Maître Frédéric CHHUM était l'avocat du salarié dans cette affaire.
Les sociétés de production peuvent elles encore employer des salariés, intermittents du spectacle sous contrats à durée déterminée d'usage (CDDU) à temps partiel ?
C'est la question que l'on peut se poser à la suite du jugement du Conseil de prud'hommes de Boulogne Billancourt du 6 décembre 2011 (Section Activités diverses, RG 11/00544).
La réponse est affirmative mais c'est risqué et cela peut coûter cher à l'entreprise.
En l'espèce, un salarié, intermittent du spectacle, avait été engagé, dans le cadre de CDD d'usage à temps partiel, initialement, par d'Home Production, à compter du 16 janvier 2007 pour l'émission D&Co puis Fremantlemedia France en qualité d'assistant décorateur.
L'émission D&Co est diffusée sur M6 depuis 5 ans et est présentée par Valérie Damidot.
Le salarié avait ensuite été évincé le 2 février 2010, la société Fremantlemedia ne faisant plus appel à lui bien que l'émission continuait à être produite par la société de production et diffusée par M6.
L'intéressé avait notamment été évincé car il demandait le paiement de ses heures supplémentaires.
Le salarié a saisi le Conseil de prud'hommes de Boulogne Billancourt notamment, en licenciement abusif et requalification de ces contrats à durée déterminée d'usage à temps partiel en CDI à temps plein.
Le Conseil de prud'hommes a condamné les 2 employeurs à payer au salarié environ 68.000 euros (43.000 euros bruts de rappel de salaire et congés payés et 25.000 euros pour le licenciement abusif et ses conséquences), soit plus de trois ans de salaires, le jugement étant exécutoire dans sa totalité.
En l'occurrence, le Conseil de prud'hommes a suivi l'argumentation du salarié qui plaidait que ses CDDU à temps partiel ne respectaient pas les prescriptions légales.
A cet égard, il faut rappeler qu'aux termes de l'article L. 3123-14 du Code du travail :
- Si le cadre hebdomadaire est retenu, le contrat à temps partiel doit comporter la mention du temps de travail hebdomadaire et de la répartition des heures de travail entre les jours de la semaine ;
- Si le cadre mensuel est retenu, le contrat à temps partiel doit comporter la mention du temps de travail mensuel et de la répartition des heures de travail entre les semaines.

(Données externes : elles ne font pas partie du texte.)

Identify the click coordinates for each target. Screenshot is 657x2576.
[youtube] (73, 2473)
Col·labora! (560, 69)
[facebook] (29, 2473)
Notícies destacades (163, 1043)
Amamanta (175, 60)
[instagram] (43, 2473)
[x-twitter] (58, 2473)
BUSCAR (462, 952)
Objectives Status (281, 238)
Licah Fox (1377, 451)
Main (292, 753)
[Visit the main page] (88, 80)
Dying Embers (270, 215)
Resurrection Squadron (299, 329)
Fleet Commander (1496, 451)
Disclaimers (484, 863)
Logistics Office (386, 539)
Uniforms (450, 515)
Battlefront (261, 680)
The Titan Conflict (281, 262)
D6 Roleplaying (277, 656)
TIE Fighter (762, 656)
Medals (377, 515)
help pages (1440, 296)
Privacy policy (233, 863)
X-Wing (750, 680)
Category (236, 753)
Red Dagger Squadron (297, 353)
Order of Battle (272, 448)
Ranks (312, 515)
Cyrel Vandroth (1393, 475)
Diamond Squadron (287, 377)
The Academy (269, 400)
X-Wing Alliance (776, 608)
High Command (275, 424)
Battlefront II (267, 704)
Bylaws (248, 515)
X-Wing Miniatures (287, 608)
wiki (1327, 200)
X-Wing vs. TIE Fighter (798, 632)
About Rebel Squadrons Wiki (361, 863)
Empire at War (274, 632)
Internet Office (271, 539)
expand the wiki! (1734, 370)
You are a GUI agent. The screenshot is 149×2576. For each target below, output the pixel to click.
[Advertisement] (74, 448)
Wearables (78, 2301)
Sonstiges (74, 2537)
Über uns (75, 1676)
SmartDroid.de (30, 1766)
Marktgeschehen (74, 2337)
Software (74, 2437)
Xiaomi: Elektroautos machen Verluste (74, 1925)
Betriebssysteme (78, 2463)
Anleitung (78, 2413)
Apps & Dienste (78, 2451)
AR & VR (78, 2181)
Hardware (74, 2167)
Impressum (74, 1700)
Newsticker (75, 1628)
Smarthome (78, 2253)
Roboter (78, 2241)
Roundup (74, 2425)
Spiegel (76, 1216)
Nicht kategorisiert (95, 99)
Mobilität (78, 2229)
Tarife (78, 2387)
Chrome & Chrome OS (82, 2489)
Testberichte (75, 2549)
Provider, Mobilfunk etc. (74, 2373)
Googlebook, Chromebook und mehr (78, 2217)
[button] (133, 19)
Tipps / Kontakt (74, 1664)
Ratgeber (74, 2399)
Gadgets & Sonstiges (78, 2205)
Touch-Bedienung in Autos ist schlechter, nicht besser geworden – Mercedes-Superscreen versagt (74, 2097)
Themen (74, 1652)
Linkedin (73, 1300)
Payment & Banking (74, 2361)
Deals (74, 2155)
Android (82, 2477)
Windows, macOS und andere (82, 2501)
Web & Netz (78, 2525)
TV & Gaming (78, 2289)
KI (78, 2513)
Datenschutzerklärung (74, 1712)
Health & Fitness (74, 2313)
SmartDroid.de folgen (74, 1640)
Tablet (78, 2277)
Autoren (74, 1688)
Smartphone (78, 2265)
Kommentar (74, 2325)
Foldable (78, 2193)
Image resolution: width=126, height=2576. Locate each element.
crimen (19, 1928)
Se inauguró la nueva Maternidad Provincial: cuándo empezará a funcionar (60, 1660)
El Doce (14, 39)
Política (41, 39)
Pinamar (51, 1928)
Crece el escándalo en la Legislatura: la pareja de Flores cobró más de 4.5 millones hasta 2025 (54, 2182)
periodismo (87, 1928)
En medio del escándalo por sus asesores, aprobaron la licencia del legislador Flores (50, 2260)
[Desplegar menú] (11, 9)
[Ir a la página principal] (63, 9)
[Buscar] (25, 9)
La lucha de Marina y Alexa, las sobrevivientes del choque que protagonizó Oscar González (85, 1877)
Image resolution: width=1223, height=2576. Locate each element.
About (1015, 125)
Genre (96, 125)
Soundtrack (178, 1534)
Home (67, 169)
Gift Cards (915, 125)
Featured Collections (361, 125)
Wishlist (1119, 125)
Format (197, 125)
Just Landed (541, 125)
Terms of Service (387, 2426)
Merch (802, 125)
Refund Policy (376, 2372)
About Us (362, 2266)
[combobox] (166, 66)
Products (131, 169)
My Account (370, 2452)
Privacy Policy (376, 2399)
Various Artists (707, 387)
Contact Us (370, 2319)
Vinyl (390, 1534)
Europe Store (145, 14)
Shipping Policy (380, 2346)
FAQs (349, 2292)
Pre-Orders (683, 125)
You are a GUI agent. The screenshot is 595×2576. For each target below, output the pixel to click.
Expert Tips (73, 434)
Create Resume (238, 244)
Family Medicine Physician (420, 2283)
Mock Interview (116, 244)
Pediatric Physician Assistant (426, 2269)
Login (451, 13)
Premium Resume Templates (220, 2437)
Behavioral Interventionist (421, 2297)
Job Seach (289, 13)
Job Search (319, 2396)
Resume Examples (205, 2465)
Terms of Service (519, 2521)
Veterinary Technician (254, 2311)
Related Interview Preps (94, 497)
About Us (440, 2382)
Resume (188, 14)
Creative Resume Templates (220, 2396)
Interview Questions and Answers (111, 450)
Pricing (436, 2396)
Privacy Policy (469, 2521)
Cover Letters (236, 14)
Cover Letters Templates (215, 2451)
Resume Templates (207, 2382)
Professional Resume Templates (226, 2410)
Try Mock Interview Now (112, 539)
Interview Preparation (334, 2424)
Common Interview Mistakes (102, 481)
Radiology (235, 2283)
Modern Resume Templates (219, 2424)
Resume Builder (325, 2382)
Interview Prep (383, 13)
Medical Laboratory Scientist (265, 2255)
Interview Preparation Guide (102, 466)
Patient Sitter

Ceci a pour objet de permettre notamment, en pratique, au salarié d'occuper un autre emploi.
Rien de tout cela dans les contrats conclus par l'intéressé : la mention de CDD à temps partiel ne figurait jamais ; pas plus que la répartition des heures de travail.
L'employeur ne pouvait renverser la présomption de contrat de travail à temps plein qu'en faisant la preuve de la durée exacte hebdomadaire ou mensuelle convenue et établir que le salarié pouvait prévoir son rythme de travail et qu'il n'a pas à se tenir constamment à sa disposition.
Le salarié plaidait qu'il avait toujours été affecté à des tâches permanentes au sein de D'HOME PRODUCTIONS et FREMANTLEMEDIA, et il devait se tenir toujours à la disposition de l'employeur, sa durée du travail variant d'un mois sur l'autre.
Le Conseil de prud'hommes l'a suivi et a requalifié les CDD à temps partiel en CDI à temps plein.
En outre, les CDD à temps partiel étant requalifiés en CDI à temps plein et aucune procédure de licenciement n'ayant été respectée, la rupture a été requalifiée en licenciement abusif.
Ce jugement du 6 décembre 2011 du Conseil de prud'hommes de Boulogne Billancourt se situe notamment dans la jurisprudence de la Cour d'appel de Paris du 18 novembre 2010 (09/01652, M. X c/ France Télévisions).
En conclusion, le non- respect des règles sur les CDD d'usage et sur les CDD à temps partiel peut couter très cher à l'entreprise (et rapporter « gros » au salarié) ; c'est le prix à payer de l'ultra précarisation du travail.